==== Document passage
There are said to be several hundred fluent speakers and several thousand others who can speak some of the language.


  • Dydh da. Hello.
  • Kernow a'gas Dynnergh. Welcome to Cornwall.
  • Ha sos. 'Right mate.
  • Myttin da. Good morning.
  • Dohajydh da Good afternoon
  • Gorthuher da Good evening
  • Fatla genes? How are you?
  • Pur dha, meur ras. Very well, thanks.
  • Da lowr, meur ras. Ok, thanks.
  • Ha ty? And you?

Mr Eustice said: "When I went to school I studied Latin and I never bumped into anyone in a pub who would talk to me in Latin.

"Many of the best schools in this country do teach some of those old redundant languages like Latin for the very good reason that children benefit not just from the language but also by having their mind stretched.

"It improves cognitive ability and as the best schools teach Latin why not have the great schools here in Cornwall teaching Cornish?
========
- **Work to complete**:
1 - In the passage on the Cornish language, how many fluent speakers of Cornish are there said to be?
2 - From the passage on the Cornish language, list every Cornish greeting tied to a time of day, with its English meaning.
==== Information provided
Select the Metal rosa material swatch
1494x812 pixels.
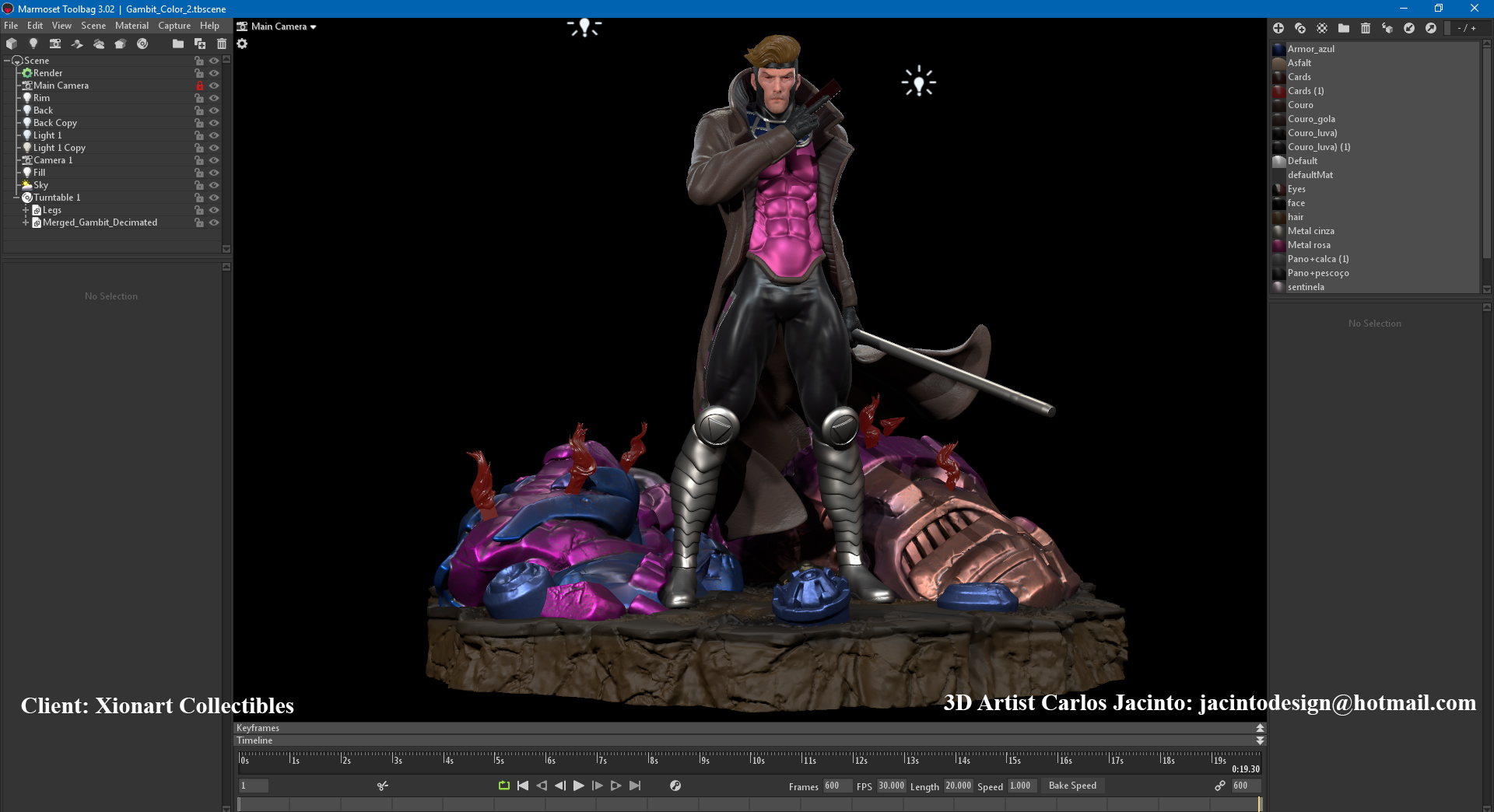[1278, 245]
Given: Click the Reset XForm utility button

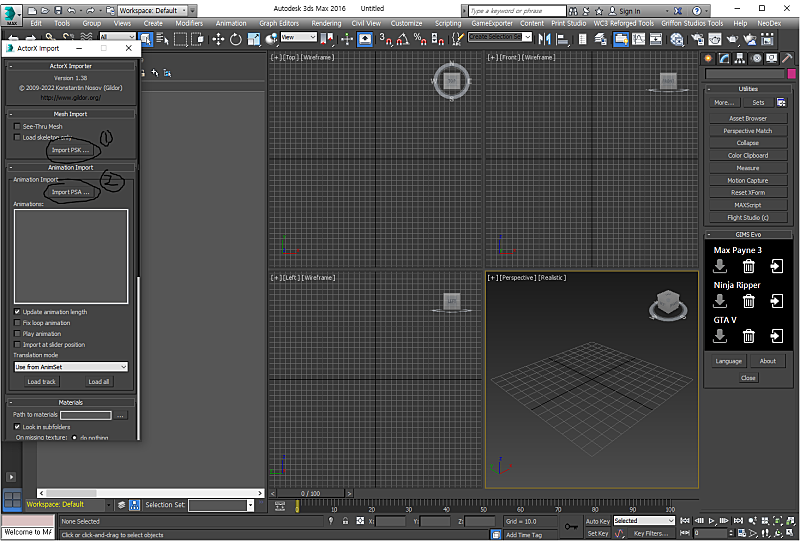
========
- **Answers in order**:
1 - Several hundred.

2 -
- Myttin da: Good morning
- Dohajydh da: Good afternoon
- Gorthuher da: Good evening